Doris recently passed away at the age of 97 and during her long life amassed a large collection of Dionne memorabilia.
“She was a big collector,” Nancy Fraser said, and “she always wanted to go visit where the Dionne’s were from.”
That goal was achieved 20 years ago, when Nancy brought her mother and Doris to Callander for a visit to see the Dionne sites in the region.
“We took mother to visit the place, way back along,” Fraser recalled, “and she wanted the collection to stay all in one place. We figured the museum was the best place if they were willing to take it.”
“And when I contacted them, they were thrilled, so we were happy to send it up there for them to display it.”
Doris was an avid collector—“she’s been collecting since she was a child”—and the family were no strangers to antique shops and collector’s groups, always searching for a new treasure to add to the ever-growing Dionne collection.

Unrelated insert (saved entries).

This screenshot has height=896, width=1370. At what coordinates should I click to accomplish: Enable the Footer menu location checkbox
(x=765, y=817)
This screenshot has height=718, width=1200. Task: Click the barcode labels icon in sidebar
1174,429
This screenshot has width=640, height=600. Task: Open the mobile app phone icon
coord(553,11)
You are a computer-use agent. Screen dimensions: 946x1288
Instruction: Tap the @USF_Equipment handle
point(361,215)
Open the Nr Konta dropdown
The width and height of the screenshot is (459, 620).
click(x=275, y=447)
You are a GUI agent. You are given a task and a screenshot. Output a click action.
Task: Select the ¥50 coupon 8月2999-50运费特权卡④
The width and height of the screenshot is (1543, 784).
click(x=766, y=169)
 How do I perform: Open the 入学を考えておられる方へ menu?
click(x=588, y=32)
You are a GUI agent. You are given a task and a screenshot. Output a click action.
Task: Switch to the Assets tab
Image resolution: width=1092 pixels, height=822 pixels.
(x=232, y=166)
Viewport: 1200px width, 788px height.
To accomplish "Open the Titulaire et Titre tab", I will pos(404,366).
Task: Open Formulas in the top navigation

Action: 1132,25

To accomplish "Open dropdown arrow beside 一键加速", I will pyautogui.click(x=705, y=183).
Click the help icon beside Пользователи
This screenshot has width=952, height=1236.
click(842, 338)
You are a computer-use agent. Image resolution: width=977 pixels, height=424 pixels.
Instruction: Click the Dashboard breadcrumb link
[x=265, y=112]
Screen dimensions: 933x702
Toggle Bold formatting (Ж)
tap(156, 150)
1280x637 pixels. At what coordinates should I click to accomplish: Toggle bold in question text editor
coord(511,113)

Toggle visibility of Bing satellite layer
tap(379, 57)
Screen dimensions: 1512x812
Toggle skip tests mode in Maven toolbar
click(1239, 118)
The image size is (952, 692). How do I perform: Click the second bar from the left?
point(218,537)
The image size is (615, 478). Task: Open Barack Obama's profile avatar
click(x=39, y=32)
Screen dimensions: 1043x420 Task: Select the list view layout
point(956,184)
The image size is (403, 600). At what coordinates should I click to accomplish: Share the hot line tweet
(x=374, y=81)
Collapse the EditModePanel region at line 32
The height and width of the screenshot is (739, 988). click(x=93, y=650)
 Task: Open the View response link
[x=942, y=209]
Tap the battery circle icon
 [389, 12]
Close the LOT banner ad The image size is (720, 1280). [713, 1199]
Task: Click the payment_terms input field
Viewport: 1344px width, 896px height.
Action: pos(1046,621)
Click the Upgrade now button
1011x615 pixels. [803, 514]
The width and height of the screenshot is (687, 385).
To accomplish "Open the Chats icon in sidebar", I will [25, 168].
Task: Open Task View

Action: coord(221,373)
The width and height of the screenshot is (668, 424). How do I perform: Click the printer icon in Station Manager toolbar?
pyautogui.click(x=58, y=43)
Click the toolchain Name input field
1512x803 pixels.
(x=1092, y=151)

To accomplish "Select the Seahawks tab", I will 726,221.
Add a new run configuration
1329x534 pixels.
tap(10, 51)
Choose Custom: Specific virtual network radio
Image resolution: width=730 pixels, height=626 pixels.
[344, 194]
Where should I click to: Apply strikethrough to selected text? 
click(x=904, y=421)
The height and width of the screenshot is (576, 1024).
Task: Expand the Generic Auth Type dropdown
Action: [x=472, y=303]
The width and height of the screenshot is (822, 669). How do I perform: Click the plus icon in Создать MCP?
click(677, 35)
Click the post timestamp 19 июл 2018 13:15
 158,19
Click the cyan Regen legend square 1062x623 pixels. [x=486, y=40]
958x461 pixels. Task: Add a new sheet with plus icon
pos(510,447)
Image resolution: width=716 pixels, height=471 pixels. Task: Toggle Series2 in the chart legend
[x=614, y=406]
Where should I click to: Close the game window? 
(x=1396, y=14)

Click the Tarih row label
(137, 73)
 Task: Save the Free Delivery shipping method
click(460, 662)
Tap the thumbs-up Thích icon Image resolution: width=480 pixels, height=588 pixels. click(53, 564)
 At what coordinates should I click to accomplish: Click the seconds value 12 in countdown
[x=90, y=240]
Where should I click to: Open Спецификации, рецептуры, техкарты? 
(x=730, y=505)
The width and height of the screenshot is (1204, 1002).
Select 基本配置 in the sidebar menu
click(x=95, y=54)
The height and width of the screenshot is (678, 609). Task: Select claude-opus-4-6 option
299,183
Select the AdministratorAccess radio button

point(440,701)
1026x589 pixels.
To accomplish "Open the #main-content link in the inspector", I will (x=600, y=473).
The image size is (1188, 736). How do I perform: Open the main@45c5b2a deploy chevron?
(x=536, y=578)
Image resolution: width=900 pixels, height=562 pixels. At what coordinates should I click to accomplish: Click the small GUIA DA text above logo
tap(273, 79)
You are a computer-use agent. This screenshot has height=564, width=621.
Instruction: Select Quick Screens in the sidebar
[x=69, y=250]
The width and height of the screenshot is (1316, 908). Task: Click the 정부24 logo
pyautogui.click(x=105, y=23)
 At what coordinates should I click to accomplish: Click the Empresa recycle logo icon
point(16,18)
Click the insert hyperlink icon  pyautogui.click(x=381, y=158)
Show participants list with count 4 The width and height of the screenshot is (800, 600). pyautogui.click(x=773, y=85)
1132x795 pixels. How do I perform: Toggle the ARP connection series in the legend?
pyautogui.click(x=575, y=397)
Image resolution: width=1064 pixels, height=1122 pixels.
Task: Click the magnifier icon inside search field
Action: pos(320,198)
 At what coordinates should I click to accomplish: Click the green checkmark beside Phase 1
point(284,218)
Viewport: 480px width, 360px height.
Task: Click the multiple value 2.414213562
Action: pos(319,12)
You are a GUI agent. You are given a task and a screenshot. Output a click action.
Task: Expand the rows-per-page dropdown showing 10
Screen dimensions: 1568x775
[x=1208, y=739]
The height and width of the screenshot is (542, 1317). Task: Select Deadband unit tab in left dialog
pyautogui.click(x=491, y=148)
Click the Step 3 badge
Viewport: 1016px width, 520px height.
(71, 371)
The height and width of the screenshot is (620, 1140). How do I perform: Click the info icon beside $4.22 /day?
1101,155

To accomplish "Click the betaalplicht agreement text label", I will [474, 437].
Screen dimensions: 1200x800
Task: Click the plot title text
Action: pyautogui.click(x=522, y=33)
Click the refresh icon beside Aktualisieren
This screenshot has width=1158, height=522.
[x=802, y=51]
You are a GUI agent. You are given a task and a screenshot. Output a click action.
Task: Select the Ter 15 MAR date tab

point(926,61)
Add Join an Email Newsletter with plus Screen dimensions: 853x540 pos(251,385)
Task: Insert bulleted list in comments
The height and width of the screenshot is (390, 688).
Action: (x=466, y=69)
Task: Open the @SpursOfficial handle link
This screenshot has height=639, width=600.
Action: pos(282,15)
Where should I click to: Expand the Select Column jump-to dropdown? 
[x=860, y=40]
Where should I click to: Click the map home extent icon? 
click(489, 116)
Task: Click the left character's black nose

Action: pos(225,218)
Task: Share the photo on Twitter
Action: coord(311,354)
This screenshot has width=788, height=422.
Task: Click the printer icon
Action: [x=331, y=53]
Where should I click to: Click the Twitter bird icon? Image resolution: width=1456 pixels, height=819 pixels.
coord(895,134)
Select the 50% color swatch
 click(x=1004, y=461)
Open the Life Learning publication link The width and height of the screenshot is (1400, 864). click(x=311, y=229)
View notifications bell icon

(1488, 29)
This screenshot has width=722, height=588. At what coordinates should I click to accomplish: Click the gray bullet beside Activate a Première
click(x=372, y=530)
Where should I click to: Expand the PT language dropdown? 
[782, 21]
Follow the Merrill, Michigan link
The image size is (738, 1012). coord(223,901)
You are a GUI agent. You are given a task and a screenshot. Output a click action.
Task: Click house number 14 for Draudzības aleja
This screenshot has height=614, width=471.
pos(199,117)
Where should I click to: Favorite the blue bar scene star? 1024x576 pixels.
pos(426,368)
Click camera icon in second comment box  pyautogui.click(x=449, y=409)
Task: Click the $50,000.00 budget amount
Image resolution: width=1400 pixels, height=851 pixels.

“Wherever we found it, we’d bring it home for her,” Nancy said, referring to her and Richard’s travels through the States and the many antique shops they stopped in along the way.
Doris was always searching as well, and prominently displayed her collection throughout her Bethel home, especially the pictures.
“They were all displayed,” Fraser said, and “I had to fill all the nail holes,” Richard joked, after packing up the donation for the museum.
“She always hoped the collection would stay in one place,” Fraser said, and donating to the Callander museum “was the obvious choice for us.”
“We could have tried to sell it,” she said, “but in her memory, we knew it was going to stay in one place so it was well-worth donating it to the museum, and they were so thrilled to get it that we feel really good about it.”
“And I’m sure she’s thanking us up there for doing it.”
Fraser emphasized Doris’ desire to have these items displayed, as many “people collect things, and they put them away, and you never see them again.”
Once out of sight, the stories these items tell can also be lost, and “I think the whole story of the Dionne’s needs to be remembered for what the country did to the family, taking them away like that.”
“It needs to be kept alive,” Fraser said, and now that the Fraser’s donation is part of the museum’s catalogue, “a lot of people will get to see this collection.”